27 janeiro, 2013

amarelo torrado


O Tejo a bombordo, a cidade a estibordo, um vento gélido de Janeiro pela proa e uma serpentina de automóveis à popa. Buzinas de incentivo a uma intrépida navegação de triciclo. Nem todas. Há quem se exaspere com os escassos nós da barcaça que nos impele por leitos escalavrados em tom de girassol. Aqui paralelos, além alcatrão, acolá saibro de uma qualquer obra inconclusiva, adiante os carris do eléctrico. Seca-se-nos a boca com o frio. Fechamo-la. Para evitar uma ou outra mosca serôdia.
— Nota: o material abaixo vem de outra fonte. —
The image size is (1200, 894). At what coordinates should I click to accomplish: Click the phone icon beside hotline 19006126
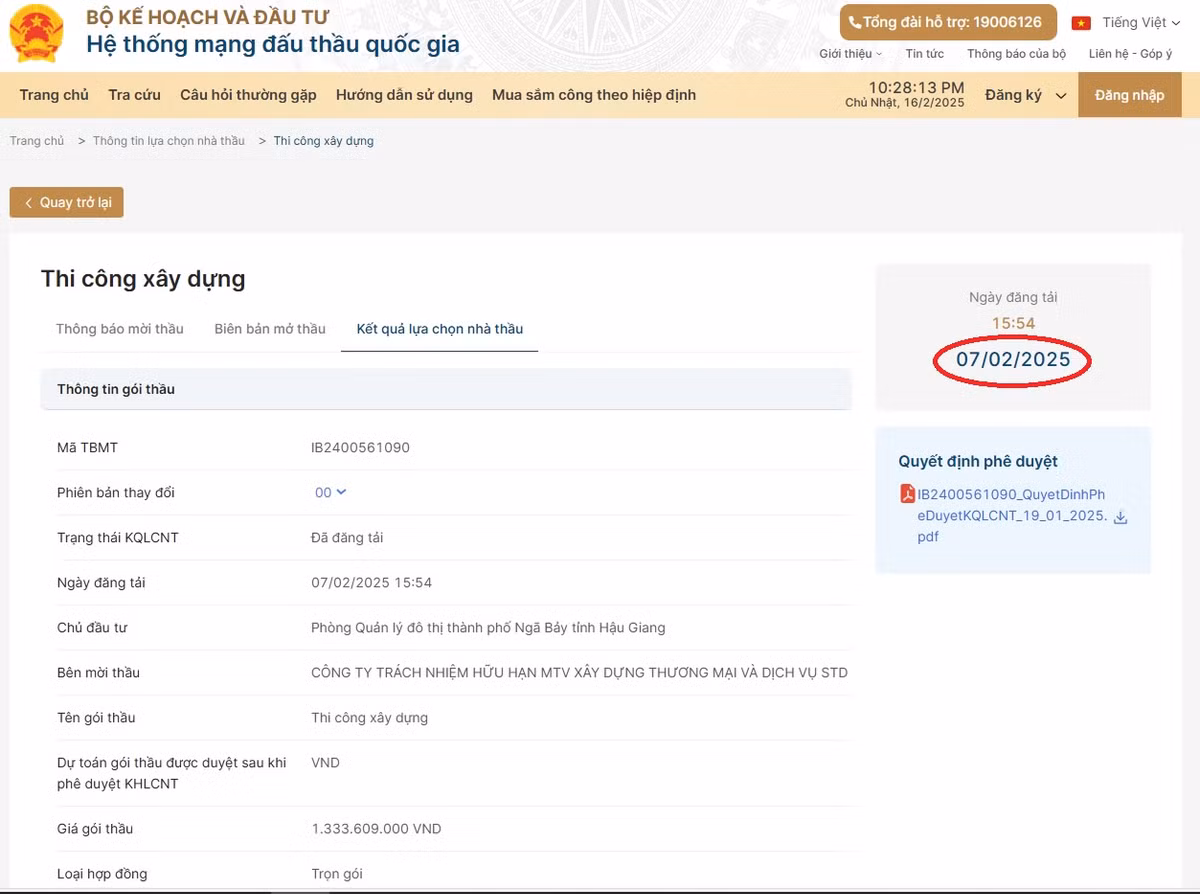[x=855, y=21]
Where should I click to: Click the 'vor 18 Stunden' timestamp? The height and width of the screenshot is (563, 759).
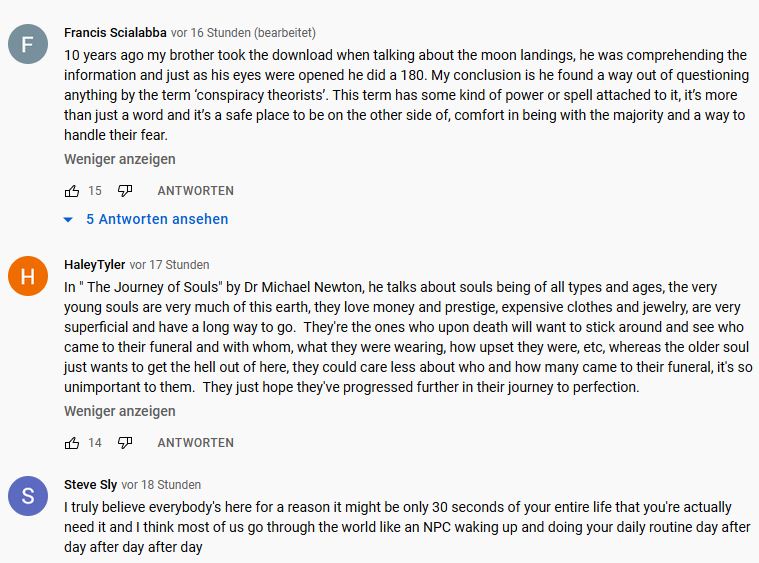161,485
Trepamos aqui mesmo esta colina, o motor a arquejar, a mão de quem amo a afundar as unhas na minha perna – mais devagar, olha o buraco, cuidado com os carros, que frio, atenção à curva -, e de súbito um capricho de alvenaria, uma água-furtada, um pináculo, uma caleira, um lençol a ser furtado à corda, um zimbório a despontar do casario, o confuso perfume de especiarias, excrementos de pombos, vestígios, a um só tempo, de chuva carbónica e da condição humana, de vetustas drogarias e de senhoras bem-postas que se revezam nos cafés, da naftalina que se desprende de um velho a acenar-nos num assomo de alegria, quando aportamos para o deixar atravessar a passadeira, outro que nos observa num torpor de vinho enquanto procura chegar na oblíqua à outra margem. A réstea de Idade Média numa quelha do Castelo que vislumbramos quando travados por um semáforo. É Lisboa que se desenha como se nunca a tivéssemos visto. E o vento deixa de importar. E as buzinas convertem-se num eco longínquo. E o Sol acende-se dentro de nós. E até de quem nos fotografa como se fôssemos um epopeico par de descobridores que é preciso imortalizar.